BEGIN MATERIAL PROVIDED

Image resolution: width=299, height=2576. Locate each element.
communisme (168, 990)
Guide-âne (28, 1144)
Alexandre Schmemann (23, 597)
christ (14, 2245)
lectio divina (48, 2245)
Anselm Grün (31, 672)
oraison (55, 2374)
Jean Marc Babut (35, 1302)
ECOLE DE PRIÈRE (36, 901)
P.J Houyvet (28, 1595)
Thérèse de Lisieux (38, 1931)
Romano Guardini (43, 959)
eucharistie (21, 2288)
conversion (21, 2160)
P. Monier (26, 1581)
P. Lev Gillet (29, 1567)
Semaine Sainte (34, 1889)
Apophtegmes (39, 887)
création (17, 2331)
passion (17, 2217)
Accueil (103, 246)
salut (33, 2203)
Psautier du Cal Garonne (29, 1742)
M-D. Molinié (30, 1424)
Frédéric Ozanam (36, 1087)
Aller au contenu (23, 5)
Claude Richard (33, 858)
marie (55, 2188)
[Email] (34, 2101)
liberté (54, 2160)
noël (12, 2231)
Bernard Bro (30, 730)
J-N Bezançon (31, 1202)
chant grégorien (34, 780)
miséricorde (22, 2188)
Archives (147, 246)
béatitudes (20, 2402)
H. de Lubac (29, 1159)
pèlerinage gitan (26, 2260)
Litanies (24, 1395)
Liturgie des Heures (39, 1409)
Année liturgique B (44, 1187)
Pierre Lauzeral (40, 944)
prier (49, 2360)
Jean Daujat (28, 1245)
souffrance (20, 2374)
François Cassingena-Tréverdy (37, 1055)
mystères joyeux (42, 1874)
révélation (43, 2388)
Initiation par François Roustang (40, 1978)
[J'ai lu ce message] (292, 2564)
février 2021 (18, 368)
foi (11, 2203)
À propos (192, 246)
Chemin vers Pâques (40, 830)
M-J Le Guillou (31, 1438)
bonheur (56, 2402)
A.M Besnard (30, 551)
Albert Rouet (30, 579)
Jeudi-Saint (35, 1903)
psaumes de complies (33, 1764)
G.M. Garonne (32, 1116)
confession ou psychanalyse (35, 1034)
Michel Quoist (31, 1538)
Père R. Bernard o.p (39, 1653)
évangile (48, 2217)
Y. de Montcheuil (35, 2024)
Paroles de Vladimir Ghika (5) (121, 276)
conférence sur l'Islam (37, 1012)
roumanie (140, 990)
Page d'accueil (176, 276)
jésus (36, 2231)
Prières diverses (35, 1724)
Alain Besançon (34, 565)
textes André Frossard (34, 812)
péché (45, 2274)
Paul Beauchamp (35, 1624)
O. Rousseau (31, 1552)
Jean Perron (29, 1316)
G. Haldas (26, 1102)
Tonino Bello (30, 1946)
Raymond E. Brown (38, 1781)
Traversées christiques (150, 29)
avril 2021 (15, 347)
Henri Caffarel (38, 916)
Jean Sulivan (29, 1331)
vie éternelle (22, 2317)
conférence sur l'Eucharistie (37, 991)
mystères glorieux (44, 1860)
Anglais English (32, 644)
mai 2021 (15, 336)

END MATERIAL PROVIDED

Retype exactly the lines from the first line of the records above through the line containing "Jean Marc Babut (35, 1302)", both included, and nothing else.

COMPLETED EXERCISE »
Image resolution: width=299, height=2576. Locate each element.
communisme (168, 990)
Guide-âne (28, 1144)
Alexandre Schmemann (23, 597)
christ (14, 2245)
lectio divina (48, 2245)
Anselm Grün (31, 672)
oraison (55, 2374)
Jean Marc Babut (35, 1302)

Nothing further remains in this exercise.